When he wrote Idée générale de la révolution (1851), which sold 3,000 copies and was instantly reprinted, he still hoped that a democratic, self-governing Bank of Exchange could be created to replace the Bank of France. He remained convinced that if his bank were established, the fairness and harmony of the new, equitable economic structures would eliminate the need for legal and political systems and armies.

Proudhon wanted an economic, not a political, revolution, which he explained in Confessions d’un révolutionnaire pour servir à l’histoire de la révolution de février (Brussels, 1849). His was no class war to bring the proletariat to political power, but a new equilibrium, a just society, in which no one would suffer from extremes of deprivation and no one indulge in excess wealth. He assumed that the basis of this change would be moral and that man, a fairly rational being, would see its benefits. The state had no role to play. When prince Napoleon, son of Jérôme Bonaparte, asked Proudhon what would be his ideal society, he answered, ‘I dream of a society in which I would be guillotined as a conservative.’

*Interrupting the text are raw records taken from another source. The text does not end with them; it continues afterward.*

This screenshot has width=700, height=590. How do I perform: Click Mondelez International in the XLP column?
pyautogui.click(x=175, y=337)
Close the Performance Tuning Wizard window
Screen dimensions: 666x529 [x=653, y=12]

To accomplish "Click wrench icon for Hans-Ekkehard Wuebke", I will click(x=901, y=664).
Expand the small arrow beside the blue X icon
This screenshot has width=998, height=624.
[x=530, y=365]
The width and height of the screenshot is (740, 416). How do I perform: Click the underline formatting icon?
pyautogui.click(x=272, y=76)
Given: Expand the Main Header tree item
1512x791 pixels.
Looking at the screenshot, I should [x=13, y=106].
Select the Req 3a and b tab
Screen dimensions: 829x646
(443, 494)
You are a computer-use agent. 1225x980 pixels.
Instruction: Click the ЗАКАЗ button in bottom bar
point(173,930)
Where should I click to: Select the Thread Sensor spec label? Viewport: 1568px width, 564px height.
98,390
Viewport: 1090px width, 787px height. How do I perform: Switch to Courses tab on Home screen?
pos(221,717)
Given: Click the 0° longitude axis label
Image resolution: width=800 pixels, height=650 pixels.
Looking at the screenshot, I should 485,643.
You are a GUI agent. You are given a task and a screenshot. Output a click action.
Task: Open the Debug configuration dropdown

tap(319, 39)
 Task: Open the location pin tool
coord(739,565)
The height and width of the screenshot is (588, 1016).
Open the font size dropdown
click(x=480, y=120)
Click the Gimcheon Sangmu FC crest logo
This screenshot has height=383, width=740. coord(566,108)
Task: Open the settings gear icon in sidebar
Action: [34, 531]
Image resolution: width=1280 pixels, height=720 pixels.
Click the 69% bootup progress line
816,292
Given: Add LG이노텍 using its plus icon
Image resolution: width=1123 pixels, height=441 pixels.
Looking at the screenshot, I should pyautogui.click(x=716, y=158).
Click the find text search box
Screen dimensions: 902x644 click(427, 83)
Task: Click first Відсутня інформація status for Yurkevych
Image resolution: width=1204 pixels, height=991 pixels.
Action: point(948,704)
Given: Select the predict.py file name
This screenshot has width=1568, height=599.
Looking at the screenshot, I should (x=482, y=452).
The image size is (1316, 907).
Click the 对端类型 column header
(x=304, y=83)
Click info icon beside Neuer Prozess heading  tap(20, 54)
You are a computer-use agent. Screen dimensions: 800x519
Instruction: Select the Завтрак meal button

During the early decades of the Third Republic Proudhon was seen as an example for anarchist, federalist and trade union groups. He is often excluded from accounts of socialism, but he had a substantial impact on its development. He condemned socialists as unrealistic utopians, yet his solutions were as idealistic as those of Fourier and Cabet. He rejected state-led socialism; socialism had to come from the people. Like many early socialists, Proudhon thought political institutions far less important than economic to the reform of society. His views were sometimes conflicting, ambivalent or unpopular. He proclaimed himself both a republican and an anarchist, the former signifying no specific system, the latter simply meaning an opponent of a centralized regime dominated by one man or a small group. He was, like all early socialists, primarily a moralist. He rejected violent revolution. He had little faith in the embryonic democratic system introduced in 1848 and changed his mind several times about Louis Napoleon. Early socialists were sometimes suspicious of him because his views on politics sounded similar to those of conservatives and his hostility to women’s rights exceeded anything a conservative would have dared to say.